▶ [Problem requirements]
Within the records that follow, find every line containing the string "unit". Copy those lines.

[Data extracted from a collection]
* * *

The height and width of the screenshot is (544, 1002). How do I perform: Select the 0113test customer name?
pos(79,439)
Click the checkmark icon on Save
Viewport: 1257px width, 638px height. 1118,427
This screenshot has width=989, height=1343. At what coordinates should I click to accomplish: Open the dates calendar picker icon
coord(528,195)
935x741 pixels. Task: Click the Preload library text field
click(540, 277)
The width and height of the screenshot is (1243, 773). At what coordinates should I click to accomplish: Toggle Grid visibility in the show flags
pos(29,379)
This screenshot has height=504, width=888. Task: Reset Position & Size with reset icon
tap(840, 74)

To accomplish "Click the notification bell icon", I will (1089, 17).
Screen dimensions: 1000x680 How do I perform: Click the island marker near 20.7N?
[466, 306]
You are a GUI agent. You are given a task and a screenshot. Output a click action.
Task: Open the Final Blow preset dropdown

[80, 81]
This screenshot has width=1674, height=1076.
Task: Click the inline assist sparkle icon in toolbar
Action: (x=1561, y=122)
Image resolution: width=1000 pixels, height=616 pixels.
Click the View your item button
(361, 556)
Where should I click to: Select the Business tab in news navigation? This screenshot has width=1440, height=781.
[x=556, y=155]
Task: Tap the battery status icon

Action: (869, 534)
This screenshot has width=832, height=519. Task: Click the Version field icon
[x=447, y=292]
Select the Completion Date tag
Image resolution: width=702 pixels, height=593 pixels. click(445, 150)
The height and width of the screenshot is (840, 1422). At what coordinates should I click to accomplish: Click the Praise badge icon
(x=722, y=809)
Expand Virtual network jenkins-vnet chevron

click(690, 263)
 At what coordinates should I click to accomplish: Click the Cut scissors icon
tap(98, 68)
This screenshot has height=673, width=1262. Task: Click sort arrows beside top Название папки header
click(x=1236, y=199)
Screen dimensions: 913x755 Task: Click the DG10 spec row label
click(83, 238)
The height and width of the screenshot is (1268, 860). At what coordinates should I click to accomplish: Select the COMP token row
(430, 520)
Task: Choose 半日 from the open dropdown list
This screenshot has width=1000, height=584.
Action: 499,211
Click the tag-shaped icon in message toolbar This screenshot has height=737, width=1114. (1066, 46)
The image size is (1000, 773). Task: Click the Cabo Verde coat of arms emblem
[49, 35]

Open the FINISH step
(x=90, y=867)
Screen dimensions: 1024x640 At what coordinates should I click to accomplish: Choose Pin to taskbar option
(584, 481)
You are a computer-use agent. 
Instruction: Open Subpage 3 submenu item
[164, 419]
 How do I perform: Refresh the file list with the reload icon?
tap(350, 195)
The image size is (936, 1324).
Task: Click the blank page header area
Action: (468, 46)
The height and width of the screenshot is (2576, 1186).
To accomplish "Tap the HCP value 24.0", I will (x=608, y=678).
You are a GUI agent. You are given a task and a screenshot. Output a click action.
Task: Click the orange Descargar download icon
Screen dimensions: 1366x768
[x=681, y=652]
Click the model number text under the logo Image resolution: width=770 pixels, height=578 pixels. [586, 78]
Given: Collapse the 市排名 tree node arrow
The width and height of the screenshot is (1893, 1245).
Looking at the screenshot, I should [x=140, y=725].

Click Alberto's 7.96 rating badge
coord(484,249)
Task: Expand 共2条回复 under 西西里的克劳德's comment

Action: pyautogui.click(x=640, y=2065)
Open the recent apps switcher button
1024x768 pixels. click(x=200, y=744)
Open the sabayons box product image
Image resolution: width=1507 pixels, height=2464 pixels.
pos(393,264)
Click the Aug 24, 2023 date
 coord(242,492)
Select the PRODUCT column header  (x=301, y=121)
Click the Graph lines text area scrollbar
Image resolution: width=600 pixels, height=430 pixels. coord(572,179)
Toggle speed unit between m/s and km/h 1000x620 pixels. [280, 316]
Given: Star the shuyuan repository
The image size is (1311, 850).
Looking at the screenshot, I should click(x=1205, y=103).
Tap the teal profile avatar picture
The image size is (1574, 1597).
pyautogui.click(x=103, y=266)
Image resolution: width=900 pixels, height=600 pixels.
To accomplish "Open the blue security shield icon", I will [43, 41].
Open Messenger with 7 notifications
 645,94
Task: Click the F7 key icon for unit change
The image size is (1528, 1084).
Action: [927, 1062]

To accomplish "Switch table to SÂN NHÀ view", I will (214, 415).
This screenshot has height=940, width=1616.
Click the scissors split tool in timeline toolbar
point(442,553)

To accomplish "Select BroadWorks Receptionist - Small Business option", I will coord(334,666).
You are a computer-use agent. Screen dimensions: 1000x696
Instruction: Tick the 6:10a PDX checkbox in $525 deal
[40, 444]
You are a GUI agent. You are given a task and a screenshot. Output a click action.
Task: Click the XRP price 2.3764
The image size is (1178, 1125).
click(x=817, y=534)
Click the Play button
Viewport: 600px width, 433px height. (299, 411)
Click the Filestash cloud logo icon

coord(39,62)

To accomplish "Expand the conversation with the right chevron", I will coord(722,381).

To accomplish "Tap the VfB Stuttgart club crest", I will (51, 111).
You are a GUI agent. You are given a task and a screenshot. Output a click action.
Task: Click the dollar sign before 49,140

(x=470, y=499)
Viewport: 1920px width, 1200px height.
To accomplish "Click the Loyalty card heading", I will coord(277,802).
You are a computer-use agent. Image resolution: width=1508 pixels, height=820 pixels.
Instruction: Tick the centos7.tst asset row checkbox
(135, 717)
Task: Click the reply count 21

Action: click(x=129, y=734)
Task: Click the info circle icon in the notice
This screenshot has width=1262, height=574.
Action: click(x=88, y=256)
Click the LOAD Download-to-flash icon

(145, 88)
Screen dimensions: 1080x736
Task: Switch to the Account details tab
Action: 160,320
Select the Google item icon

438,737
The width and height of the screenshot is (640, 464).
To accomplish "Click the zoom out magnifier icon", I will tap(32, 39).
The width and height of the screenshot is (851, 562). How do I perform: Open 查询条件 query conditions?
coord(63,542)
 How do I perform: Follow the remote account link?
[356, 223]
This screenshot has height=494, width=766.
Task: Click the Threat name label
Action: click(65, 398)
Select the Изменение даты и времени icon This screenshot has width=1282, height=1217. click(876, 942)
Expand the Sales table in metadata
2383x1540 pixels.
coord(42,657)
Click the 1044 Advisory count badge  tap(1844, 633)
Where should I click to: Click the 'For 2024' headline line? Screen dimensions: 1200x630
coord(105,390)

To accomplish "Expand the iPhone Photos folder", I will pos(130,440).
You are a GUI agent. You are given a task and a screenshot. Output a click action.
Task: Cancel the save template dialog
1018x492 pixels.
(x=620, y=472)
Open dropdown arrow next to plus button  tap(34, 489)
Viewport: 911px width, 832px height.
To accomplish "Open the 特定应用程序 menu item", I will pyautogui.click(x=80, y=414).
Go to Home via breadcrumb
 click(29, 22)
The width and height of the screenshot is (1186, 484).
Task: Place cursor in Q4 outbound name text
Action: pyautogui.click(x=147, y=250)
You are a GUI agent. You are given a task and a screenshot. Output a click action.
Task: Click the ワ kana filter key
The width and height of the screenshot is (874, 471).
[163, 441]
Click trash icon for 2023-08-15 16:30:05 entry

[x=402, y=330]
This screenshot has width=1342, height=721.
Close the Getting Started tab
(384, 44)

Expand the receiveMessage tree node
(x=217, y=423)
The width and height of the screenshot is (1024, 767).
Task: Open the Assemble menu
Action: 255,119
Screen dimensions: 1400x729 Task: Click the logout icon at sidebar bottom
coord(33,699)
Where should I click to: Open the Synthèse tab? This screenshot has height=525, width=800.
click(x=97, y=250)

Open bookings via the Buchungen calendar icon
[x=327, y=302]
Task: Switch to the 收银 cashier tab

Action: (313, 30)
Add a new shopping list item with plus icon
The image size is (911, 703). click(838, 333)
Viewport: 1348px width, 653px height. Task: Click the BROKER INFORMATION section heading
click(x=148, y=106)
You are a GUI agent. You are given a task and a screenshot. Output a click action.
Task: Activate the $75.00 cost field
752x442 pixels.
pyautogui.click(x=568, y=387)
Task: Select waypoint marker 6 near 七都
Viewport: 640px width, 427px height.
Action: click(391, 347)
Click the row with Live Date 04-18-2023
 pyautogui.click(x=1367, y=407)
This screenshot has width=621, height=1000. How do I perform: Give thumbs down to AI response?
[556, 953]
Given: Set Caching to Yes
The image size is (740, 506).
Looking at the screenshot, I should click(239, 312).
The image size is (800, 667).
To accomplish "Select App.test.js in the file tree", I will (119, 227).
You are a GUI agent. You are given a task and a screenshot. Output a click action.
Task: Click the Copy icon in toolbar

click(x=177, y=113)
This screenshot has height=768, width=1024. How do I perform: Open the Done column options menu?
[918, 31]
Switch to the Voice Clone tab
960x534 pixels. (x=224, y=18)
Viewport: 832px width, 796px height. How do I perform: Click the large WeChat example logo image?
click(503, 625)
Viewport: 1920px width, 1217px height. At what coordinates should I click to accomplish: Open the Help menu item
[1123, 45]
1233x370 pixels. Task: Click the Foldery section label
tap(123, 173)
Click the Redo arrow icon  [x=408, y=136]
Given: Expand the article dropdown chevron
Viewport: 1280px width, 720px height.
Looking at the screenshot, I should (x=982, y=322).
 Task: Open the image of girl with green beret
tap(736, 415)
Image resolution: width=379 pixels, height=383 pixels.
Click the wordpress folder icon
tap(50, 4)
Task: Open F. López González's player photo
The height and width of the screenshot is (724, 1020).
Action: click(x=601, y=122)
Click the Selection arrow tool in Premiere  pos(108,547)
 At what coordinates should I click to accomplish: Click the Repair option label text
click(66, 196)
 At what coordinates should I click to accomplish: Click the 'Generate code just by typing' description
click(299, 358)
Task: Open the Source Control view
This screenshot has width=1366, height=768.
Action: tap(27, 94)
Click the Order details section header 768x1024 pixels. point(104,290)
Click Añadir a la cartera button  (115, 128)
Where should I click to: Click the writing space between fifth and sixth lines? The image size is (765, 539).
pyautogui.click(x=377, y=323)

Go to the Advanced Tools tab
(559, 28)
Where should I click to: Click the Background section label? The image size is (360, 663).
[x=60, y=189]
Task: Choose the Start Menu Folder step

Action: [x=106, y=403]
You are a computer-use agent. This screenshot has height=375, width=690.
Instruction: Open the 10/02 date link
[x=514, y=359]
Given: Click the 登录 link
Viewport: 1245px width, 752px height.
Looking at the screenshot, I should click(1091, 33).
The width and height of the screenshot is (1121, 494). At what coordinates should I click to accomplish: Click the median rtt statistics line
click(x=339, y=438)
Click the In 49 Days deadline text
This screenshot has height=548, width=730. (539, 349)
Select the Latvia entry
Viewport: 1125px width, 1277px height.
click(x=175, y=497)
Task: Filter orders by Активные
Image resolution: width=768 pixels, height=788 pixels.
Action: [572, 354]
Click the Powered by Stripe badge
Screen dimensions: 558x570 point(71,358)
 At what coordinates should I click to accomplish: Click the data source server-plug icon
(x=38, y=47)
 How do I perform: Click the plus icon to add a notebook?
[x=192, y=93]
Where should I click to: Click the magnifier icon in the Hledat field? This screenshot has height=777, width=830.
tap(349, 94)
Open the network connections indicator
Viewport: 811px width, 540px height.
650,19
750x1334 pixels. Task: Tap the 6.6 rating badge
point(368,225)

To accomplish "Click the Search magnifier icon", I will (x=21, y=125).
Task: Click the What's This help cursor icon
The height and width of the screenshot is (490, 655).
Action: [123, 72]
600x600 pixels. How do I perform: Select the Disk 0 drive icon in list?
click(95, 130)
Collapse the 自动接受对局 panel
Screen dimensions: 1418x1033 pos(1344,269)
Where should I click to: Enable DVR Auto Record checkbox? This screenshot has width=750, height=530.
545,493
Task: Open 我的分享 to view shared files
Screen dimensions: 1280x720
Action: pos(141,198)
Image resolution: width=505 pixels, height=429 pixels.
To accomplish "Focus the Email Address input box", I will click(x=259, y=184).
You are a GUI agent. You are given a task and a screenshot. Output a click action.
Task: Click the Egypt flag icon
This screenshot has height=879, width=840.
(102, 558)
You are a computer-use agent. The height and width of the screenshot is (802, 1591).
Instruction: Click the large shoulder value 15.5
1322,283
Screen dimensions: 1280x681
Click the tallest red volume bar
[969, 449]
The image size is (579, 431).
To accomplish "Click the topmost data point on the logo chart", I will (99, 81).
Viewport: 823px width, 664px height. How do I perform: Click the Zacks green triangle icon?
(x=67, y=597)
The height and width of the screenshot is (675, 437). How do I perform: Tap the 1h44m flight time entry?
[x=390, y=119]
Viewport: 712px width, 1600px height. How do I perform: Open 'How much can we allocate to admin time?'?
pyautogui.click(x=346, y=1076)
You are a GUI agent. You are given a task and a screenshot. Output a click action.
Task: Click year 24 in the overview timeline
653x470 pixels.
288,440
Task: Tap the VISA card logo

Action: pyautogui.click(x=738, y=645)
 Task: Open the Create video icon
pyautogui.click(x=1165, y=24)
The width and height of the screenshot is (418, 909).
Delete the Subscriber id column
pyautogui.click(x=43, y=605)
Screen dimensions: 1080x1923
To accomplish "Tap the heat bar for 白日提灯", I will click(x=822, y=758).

* * *

▶ [Solution to this task]
Toggle speed unit between m/s and km/h 1000x620 pixels. [280, 316]
Task: Click the F7 key icon for unit change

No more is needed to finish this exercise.